BEiT Base Patch16 224 (ImageNet-22k)
Property | Value |
---|---|
License | Apache 2.0 |
Paper | BEIT: BERT Pre-Training of Image Transformers |
Training Data | ImageNet-22k (14M images, 21,841 classes) |
Input Resolution | 224x224 pixels |
What is beit-base-patch16-224-pt22k-ft22k?
BEiT is a BERT-style vision transformer model that revolutionizes image classification through self-supervised pre-training. This specific variant is pre-trained and fine-tuned on ImageNet-22k, processing images as 16x16 pixel patches at 224x224 resolution. It employs a unique approach using visual tokens from DALL-E's VQ-VAE encoder for masked patch prediction.
Implementation Details
The model architecture follows a transformer encoder design, incorporating several innovative features compared to traditional ViT models. It uses relative position embeddings instead of absolute positions, and performs classification through mean-pooling of patch embeddings rather than using a [CLS] token.

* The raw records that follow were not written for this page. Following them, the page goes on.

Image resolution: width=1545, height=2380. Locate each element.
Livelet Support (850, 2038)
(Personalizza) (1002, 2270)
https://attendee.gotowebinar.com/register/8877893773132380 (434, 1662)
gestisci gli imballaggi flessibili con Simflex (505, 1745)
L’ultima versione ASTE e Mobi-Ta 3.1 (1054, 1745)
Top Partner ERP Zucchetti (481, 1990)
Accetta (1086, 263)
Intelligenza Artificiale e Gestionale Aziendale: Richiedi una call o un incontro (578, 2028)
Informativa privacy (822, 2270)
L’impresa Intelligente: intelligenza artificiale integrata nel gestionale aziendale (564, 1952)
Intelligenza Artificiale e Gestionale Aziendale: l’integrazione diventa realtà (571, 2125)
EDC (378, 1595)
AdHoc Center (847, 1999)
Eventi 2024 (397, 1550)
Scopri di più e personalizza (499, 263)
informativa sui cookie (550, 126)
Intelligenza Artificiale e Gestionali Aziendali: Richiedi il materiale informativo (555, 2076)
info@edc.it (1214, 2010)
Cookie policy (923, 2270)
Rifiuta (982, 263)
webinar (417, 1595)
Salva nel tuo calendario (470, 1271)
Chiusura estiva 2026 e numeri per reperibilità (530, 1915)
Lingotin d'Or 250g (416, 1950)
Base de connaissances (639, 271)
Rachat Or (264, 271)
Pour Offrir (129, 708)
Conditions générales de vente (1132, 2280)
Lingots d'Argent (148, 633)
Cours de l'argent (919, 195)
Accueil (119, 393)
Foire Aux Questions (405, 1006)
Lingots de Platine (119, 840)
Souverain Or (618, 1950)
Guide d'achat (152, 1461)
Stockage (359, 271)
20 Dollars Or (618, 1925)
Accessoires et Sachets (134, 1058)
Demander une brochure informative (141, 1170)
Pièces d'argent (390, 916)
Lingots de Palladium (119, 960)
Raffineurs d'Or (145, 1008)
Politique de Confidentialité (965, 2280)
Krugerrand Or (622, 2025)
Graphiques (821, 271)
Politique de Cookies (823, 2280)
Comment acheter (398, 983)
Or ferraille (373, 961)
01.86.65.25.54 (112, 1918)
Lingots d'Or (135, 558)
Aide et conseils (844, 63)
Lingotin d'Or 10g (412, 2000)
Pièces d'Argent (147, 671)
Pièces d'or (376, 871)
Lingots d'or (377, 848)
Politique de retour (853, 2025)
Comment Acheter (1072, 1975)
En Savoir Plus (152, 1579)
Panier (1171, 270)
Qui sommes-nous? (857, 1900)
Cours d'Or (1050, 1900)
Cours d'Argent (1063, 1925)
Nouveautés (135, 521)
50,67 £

- Pre-trained on ImageNet-22k with 14 million images
- Uses 16x16 pixel patches for image processing
- Implements relative position embeddings similar to T5
- Normalizes images with mean and std of (0.5, 0.5, 0.5)
Core Capabilities
- Image classification across 21,841 classes
- Feature extraction for downstream tasks
- Self-supervised learning from masked patches
- Efficient processing of 224x224 resolution images
Frequently Asked Questions
Q: What makes this model unique?
This model stands out through its BERT-style pre-training approach for vision tasks, using masked patch prediction and relative position embeddings, making it particularly effective for transfer learning on image classification tasks.
Q: What are the recommended use cases?
The model is ideal for image classification tasks, feature extraction, and transfer learning applications. It's particularly suitable for scenarios requiring classification among a large number of categories, thanks to its training on ImageNet-22k.